• [Directions for this task] Keep only the lines from the top of the listing through the one with "Image resolution: width=878", and reproduce them unaltered.

• [Available data]
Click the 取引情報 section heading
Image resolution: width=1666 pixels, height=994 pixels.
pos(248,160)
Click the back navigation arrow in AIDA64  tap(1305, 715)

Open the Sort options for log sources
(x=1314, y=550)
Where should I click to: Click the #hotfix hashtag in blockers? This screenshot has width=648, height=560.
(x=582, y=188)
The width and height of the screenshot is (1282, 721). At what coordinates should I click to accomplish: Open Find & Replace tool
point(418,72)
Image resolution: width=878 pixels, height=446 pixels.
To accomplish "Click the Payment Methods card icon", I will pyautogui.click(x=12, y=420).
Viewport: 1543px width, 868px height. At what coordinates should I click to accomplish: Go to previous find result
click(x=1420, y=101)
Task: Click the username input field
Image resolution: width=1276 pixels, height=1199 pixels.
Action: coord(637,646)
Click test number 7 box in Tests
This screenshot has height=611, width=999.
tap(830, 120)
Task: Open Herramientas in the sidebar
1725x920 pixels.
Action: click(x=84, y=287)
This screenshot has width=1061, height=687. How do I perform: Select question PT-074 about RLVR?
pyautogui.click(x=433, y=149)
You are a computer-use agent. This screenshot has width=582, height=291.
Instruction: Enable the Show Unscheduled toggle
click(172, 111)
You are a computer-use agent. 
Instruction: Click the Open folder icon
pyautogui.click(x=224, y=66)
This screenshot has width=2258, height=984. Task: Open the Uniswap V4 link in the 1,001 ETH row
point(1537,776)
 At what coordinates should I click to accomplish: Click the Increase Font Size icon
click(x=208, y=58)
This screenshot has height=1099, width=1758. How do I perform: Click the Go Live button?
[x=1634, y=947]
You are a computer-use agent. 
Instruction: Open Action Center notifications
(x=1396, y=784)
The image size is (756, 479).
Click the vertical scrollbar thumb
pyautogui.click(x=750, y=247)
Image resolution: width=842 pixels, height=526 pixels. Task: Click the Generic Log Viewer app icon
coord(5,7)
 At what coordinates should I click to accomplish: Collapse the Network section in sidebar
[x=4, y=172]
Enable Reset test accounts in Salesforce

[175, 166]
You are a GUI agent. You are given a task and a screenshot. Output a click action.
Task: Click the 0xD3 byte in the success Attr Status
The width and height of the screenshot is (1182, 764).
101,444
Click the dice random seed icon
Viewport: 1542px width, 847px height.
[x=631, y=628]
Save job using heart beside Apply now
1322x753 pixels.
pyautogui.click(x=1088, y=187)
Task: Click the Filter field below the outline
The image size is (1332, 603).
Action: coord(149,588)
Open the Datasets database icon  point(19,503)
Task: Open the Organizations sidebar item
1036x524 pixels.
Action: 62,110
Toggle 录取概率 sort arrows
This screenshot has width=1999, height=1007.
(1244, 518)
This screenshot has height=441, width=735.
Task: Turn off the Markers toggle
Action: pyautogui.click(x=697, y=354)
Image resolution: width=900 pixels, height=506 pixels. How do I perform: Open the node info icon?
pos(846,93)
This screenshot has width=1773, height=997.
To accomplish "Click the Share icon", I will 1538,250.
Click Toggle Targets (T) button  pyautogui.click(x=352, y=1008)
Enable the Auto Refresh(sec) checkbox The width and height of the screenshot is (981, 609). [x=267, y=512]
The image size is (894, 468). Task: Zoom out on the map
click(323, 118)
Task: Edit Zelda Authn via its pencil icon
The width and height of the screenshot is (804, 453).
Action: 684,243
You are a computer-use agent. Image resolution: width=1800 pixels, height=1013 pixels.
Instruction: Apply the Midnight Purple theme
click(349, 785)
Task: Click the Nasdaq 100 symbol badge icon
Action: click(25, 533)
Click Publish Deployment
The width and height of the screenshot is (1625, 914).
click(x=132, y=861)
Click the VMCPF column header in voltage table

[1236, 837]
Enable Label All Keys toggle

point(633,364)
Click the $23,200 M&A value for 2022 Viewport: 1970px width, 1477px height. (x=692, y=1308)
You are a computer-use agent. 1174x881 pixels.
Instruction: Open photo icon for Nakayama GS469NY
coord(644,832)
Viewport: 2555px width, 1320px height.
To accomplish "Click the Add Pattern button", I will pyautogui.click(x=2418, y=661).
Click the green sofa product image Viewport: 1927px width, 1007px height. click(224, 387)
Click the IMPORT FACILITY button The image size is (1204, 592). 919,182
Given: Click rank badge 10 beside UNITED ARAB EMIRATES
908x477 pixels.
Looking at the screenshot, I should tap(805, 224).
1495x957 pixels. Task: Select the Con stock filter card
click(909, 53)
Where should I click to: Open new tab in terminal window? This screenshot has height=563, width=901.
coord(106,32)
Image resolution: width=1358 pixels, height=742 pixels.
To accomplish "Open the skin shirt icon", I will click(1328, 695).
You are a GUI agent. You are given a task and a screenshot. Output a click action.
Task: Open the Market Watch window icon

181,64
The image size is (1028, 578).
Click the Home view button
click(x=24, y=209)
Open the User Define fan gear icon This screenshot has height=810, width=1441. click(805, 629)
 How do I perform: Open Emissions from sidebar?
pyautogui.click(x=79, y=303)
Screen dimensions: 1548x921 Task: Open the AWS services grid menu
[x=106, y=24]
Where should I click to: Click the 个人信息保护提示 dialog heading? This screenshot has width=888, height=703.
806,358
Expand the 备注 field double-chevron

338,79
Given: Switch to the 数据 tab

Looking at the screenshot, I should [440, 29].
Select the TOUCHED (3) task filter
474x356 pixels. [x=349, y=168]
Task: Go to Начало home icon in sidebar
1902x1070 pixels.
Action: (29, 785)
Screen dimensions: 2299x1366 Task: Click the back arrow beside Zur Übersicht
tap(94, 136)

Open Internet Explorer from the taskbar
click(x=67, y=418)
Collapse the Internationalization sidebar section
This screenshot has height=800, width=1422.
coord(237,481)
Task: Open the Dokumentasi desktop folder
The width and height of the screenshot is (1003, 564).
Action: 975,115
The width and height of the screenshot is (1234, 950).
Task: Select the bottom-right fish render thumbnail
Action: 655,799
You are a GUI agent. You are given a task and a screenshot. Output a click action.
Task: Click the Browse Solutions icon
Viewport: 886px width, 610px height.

• [The completed task]
Click the 取引情報 section heading
Image resolution: width=1666 pixels, height=994 pixels.
pos(248,160)
Click the back navigation arrow in AIDA64  tap(1305, 715)

Open the Sort options for log sources
(x=1314, y=550)
Where should I click to: Click the #hotfix hashtag in blockers? This screenshot has width=648, height=560.
(x=582, y=188)
The width and height of the screenshot is (1282, 721). At what coordinates should I click to accomplish: Open Find & Replace tool
point(418,72)
Image resolution: width=878 pixels, height=446 pixels.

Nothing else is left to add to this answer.